DESTINASI kami yang ketiga adalah Masjid Sumur Gumuling. Atau, tenar pula dengan sebutan Masjid Bawah Tanah Tamansari. Ya, tentu saja ada embel-embel Tamansari di belakangnya. Lha wong lokasinya memang amat dekat dengan kompleks Pemandian Tamansari. Begitu kami keluar dari kompleks pemandian tersebut, lalu menyusuri jalan tikus berkonblok nan berkelok-kelok, dan di kiri kanannya berjubel rumah warga, akhirnya voila... tibalah kami di atas masjid.

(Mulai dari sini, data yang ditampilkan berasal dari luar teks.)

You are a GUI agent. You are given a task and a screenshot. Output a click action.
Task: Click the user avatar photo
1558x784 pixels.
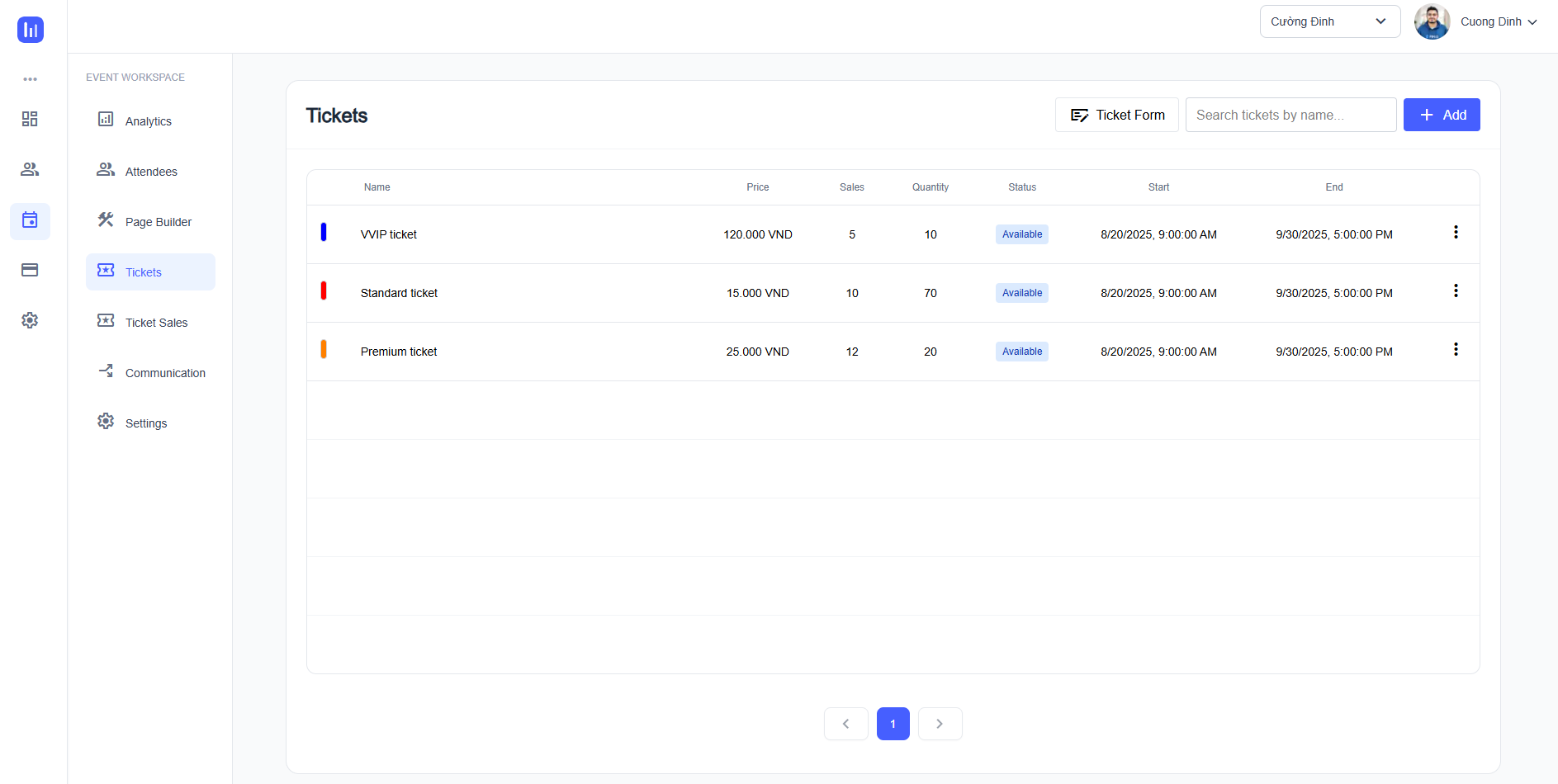pyautogui.click(x=1432, y=22)
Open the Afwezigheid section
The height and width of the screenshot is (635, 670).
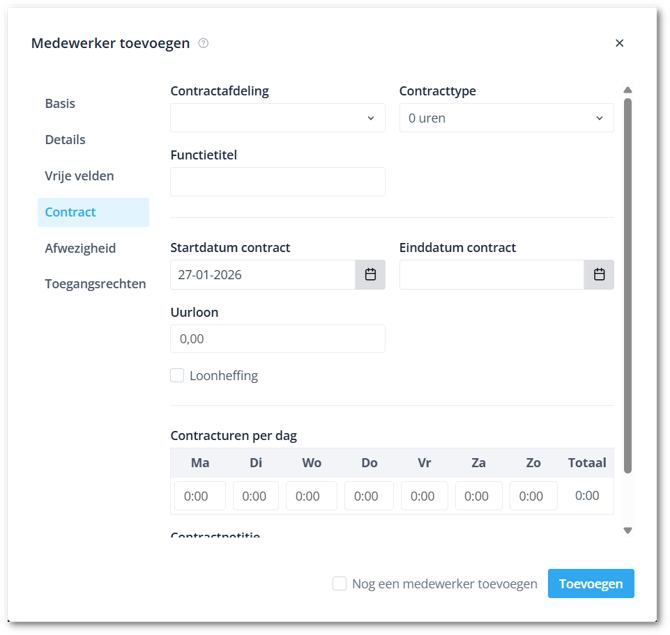[80, 248]
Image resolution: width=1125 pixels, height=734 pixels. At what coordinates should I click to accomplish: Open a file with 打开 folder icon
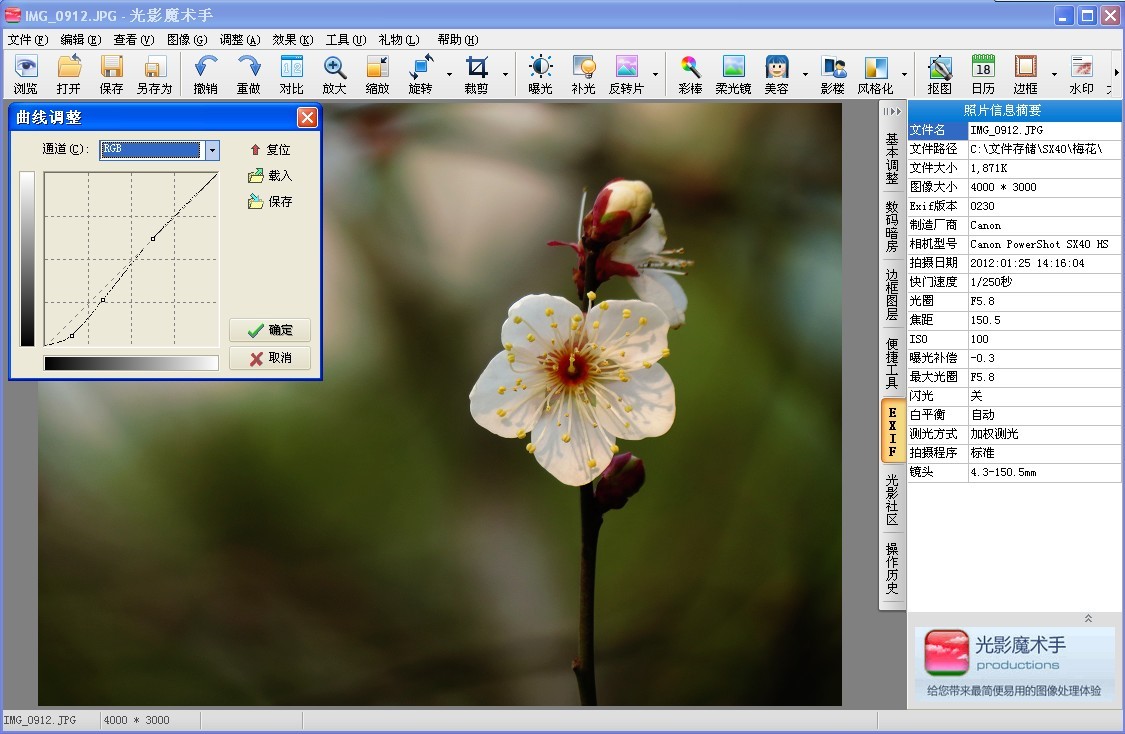(69, 74)
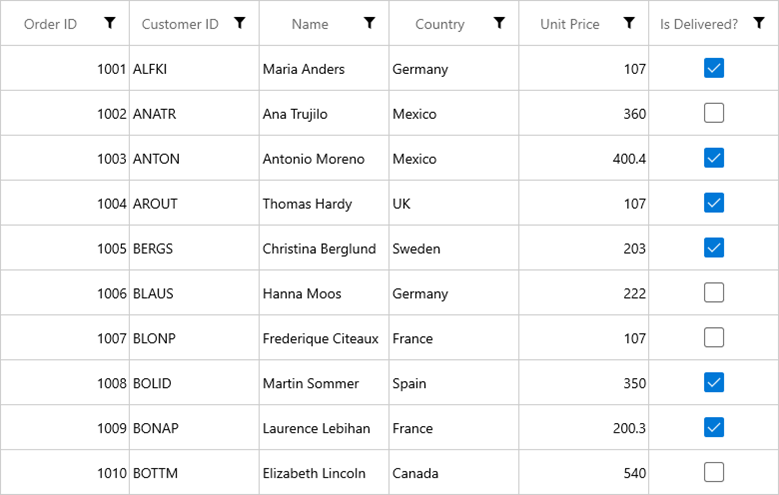Sort by the Order ID header
Screen dimensions: 779x495
pos(50,24)
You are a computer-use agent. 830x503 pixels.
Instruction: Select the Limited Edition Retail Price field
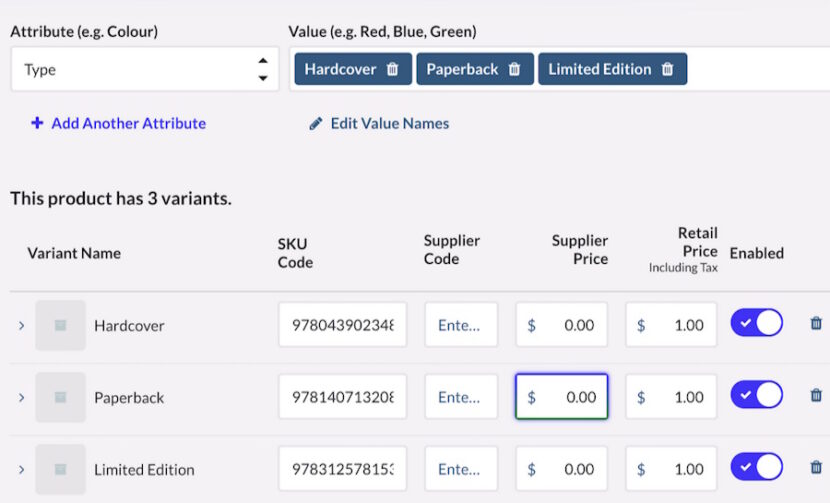pyautogui.click(x=671, y=469)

Yup! Betul-betul di atas masjid. Saat tiba di jalanan yang mendaki terjal, kami sedikit memanjat dan menepi ke kiri. Daaan... terlihatlah tangga batu yang menurun curam. Itulah tangga yang mesti dituruni untuk menuju pintu masuk Masjid Sumur Gumuling. Ingat, ini masjid bawah tanah. Jadi, lokasinya pun betul-betul berada di bawah tanah.
Ya, sudah. Kami pun mengantre untuk turun tangga. Wuah, sepagi itu dan sudah banyak pengunjung dari luar Jogja yang datang. Lagi-lagi kami yang wong mBantul mepet Jogja ini kalah start. Hehehe....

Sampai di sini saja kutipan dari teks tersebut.